### Directions
Search the data for the word "will". Reproduce every line where it is found.

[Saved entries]

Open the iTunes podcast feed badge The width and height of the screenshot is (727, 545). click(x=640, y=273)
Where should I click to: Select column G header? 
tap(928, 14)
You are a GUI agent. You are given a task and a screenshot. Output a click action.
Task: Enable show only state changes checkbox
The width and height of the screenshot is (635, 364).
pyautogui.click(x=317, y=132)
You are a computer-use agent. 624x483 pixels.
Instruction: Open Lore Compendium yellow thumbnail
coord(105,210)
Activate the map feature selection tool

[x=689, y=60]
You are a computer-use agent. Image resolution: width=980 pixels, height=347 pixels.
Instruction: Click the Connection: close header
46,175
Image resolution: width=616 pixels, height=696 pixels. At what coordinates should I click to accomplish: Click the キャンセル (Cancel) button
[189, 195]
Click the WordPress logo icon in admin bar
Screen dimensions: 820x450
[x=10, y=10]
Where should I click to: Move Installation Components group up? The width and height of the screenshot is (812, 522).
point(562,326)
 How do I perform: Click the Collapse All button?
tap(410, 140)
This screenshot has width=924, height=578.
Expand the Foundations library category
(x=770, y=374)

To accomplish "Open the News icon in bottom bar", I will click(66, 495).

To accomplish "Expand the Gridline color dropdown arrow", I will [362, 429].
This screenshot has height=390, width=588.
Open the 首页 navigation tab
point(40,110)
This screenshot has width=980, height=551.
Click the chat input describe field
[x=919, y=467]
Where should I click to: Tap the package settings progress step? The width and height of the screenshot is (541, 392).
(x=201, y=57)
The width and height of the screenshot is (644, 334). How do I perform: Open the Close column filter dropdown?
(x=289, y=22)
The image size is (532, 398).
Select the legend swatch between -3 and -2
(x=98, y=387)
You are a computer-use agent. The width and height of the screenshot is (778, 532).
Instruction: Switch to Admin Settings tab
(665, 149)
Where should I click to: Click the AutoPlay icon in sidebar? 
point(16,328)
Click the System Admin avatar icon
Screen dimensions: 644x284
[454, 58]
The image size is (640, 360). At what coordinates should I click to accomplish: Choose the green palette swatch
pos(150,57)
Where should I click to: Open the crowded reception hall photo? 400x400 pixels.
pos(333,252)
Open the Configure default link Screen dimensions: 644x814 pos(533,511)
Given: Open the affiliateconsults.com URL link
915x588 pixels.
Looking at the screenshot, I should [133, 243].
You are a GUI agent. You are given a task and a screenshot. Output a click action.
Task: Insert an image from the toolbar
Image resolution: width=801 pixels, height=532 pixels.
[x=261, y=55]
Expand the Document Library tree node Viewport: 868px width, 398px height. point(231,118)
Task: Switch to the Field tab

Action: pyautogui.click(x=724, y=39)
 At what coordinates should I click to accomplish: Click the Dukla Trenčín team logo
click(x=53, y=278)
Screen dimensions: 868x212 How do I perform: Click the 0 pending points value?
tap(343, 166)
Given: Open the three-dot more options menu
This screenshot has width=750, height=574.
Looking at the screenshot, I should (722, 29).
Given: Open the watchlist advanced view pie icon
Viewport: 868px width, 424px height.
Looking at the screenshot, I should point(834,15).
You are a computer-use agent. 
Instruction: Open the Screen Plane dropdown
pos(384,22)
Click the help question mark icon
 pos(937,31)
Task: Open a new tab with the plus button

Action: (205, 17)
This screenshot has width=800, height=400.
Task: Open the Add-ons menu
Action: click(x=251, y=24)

### Task result
To accomplish "Open the News icon in bottom bar", I will click(66, 495).
To accomplish "Expand the Gridline color dropdown arrow", I will [362, 429].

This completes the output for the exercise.